We can reduce the amount of water we use by installing low-flow fixtures. Compact fluorescent bulbs, energy-saving appliances, and increased insulation reduces the energy consumption of our homes. We can reduce the mistaken belief that satisfaction comes in accumulating possessions. Ever see a U-haul behind a hearse? (See Ecclesiastes 5:10-12.) Likewise, reusing and recycling things not only saves money but also reduces impacts to the environment.
Today, we might add additional "Rs" – refuse and reject. We may refuse or reject incessant advertising lies that try to entice us to believe that more consumption of bigger and newer things will bring us greater happiness and fulfillment in life. We can also reject the false beliefs that would elevate the created world above the Creator and make us idolaters.

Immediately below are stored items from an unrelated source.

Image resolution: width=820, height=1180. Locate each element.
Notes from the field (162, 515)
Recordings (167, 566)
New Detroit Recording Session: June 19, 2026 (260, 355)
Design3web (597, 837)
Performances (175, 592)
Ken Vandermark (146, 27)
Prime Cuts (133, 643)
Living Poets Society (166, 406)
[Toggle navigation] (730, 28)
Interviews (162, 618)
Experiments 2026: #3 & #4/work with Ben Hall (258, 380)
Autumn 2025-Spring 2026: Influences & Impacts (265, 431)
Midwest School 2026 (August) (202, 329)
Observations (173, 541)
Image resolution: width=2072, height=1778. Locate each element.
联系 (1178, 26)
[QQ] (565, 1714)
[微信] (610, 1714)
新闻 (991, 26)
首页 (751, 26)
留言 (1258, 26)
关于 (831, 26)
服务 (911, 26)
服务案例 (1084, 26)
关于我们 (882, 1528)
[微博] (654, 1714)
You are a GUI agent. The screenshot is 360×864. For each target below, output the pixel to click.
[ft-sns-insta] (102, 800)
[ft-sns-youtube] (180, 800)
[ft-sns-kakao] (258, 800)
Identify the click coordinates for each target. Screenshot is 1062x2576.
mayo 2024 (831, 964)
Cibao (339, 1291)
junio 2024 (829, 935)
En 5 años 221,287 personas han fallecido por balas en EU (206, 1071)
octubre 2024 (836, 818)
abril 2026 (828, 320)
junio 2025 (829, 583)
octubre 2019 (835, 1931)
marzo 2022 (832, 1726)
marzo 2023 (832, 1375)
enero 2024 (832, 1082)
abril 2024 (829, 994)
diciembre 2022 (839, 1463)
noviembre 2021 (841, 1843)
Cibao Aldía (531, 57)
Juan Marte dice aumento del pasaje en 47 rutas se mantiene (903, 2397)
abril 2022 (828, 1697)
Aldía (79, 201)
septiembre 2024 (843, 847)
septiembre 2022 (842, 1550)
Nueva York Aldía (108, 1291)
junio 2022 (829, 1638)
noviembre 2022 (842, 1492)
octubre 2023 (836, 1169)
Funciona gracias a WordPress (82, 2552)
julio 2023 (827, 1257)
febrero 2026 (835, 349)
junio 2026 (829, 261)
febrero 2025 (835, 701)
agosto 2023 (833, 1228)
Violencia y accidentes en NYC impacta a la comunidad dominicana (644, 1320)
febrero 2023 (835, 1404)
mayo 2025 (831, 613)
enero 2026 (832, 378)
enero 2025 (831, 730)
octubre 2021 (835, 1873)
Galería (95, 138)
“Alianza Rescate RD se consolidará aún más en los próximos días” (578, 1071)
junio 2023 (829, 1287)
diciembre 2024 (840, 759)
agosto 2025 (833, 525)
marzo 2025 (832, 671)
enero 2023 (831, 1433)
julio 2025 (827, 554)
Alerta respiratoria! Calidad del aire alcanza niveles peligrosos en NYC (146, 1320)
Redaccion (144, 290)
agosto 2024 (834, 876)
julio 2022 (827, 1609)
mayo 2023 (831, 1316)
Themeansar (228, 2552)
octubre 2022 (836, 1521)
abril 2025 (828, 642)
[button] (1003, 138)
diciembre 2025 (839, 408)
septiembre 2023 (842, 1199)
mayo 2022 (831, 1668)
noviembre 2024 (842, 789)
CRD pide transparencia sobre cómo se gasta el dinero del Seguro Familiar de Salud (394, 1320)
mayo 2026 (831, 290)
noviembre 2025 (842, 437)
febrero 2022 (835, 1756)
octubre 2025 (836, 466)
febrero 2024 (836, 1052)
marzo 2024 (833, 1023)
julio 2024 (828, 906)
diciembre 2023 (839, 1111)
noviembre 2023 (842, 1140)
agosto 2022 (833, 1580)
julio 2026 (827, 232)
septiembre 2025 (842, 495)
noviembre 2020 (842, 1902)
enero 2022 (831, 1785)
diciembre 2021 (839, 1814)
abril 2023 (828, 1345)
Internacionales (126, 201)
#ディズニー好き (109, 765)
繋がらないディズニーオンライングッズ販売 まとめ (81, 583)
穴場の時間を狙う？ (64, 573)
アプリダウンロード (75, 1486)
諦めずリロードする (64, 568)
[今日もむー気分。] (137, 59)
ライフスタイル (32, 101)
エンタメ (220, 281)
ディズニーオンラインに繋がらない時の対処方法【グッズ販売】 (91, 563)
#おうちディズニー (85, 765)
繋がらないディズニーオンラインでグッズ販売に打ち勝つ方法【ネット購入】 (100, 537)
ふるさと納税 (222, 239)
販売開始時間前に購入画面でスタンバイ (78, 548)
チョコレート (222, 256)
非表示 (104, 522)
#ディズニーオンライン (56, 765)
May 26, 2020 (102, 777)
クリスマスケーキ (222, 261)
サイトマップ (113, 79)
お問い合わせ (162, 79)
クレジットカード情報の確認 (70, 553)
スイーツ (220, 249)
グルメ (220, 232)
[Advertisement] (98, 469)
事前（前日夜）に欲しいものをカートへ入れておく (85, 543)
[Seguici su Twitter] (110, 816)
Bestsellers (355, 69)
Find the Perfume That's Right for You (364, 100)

We might add restoration to the list of "Rs" and support those who are working to mitigate and make right aspects of our degraded environment: polluted streams, degraded wetlands, denuded soils, fouled air, devastated fisheries, lost forests, and the list goes on.
We can easily feel overwhelmed by the scientific evidence of the degradations of creation around the world and the suffering they produce. Just as the restoration, redemption, and reconciliation of a right relationship with God through Jesus provides the only coherent worldview, we need a new framework that goes beyond the traditional three "Rs."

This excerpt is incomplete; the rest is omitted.